How to use the Space to Tab Converter
Convert space indentation to tabs in three steps:
1
Paste your space-indented code
Paste any code or text with space-based indentation into the input area.
2
Set the space width
Set how many spaces equal one tab (2, 4, or 8). This must match the indentation width used in your source code.
3
Convert and copy
Click 'Convert Indentation' and copy or download the tab-indented output.
When to use this tool
Use to convert space-indented code to tab indentation:
- →Converting space-indented code to tab indentation to match a project's tab-based coding standard when contributing
- →Normalising code from multiple contributors who use spaces to the repository's enforced tab indentation style
- →Reducing file size slightly in large codebases by replacing N space characters per indent level with a single tab character
- →Preparing code for editors configured to display tabs so indentation renders at the editor's configured tab width
- →Converting Python or JavaScript code from space to tab indentation when switching to a tab-standard project
- →Restoring tab indentation to code that was incorrectly converted to spaces by an editor or paste operation
Frequently asked questions
Q:Does it only convert leading spaces (indentation) or all spaces?
Only leading whitespace (indentation at the start of each line) is converted to tabs. Spaces between words and tokens within a line — like the spaces in 'const x = 5' or 'print(hello world)' — are completely untouched. This is the correct behaviour for indentation conversion and prevents the destruction of in-line spacing.
Q:How do I know what space width to set?
The space width must match the indentation unit used in your source code. If your code uses 4 spaces per indentation level, set the width to 4. If it uses 2 spaces, set to 2. If you are unsure, look at the leading spaces on any indented line and count how many spaces make up the first indent level. Setting the wrong width produces incorrect tab stops.
Q:What happens with partial or inconsistent indentation?

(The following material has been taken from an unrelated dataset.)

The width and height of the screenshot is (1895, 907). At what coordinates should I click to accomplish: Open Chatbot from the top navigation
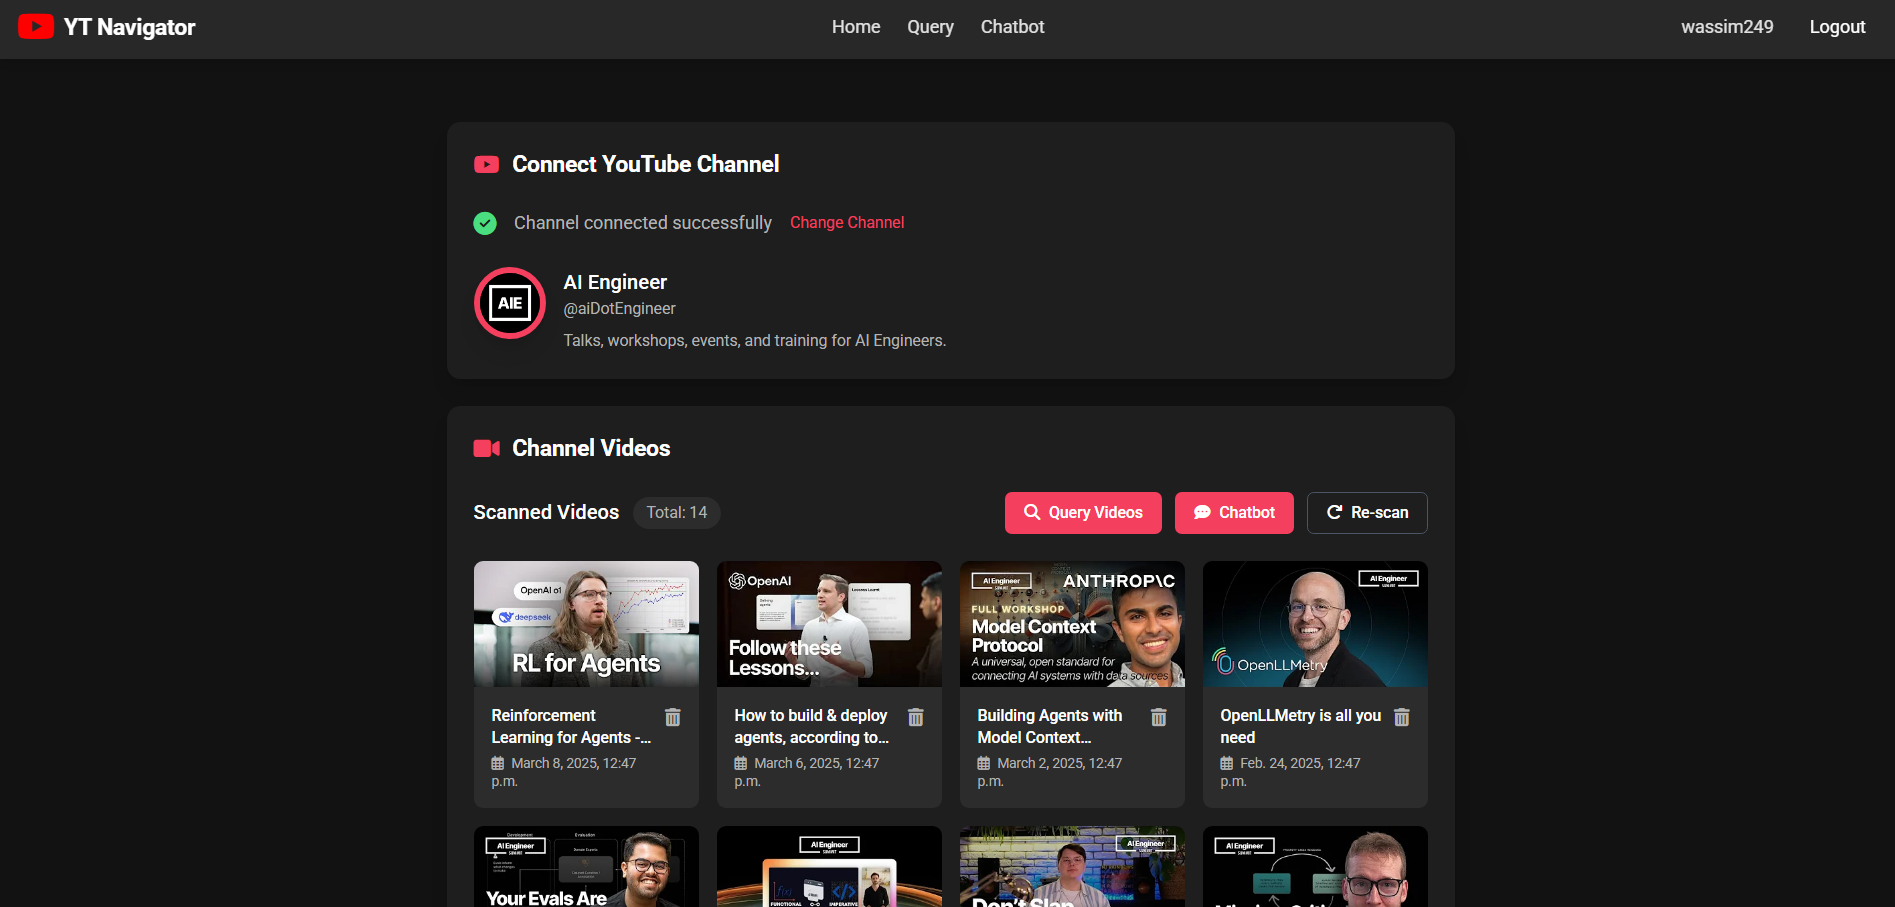click(x=1012, y=27)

The converter replaces leading spaces in complete groups of N. A line indented with 7 spaces when the tab width is 4 would have one complete group (4 spaces → 1 tab) converted and 3 remaining spaces left as-is. Inconsistent indentation may produce mixed tab-and-space results. Run a code formatter like Prettier, Black, or gofmt to normalise indentation before converting.
Q:Is space-to-tab conversion reversible?
Yes — converting the tab-indented output back using the Tab → Space mode with the same tab width restores the original space indentation exactly. The two conversions are inverses of each other when applied consistently with the same tab width setting.
Q:Which editors and languages enforce tab indentation?
Go is the most prominent language that mandates tab indentation — the official gofmt formatter uses tabs and this is non-negotiable. Makefile syntax requires tab indentation for recipe lines (spaces cause syntax errors). Some teams using Vim, Emacs, or older Unix editors also prefer tabs. Most modern editors (VS Code, JetBrains IDEs) can display either style at any visual width.
Q:Should I use tabs or spaces?
The tabs-vs-spaces debate has no universal answer — what matters is consistency within a project. Follow your project's .editorconfig, ESLint, Prettier, or style guide settings. Python's PEP 8 explicitly requires spaces (4 per level). Go's gofmt explicitly requires tabs. For JavaScript and TypeScript, Prettier defaults to 2 spaces but can be configured. Use this tool to convert whichever way your project requires.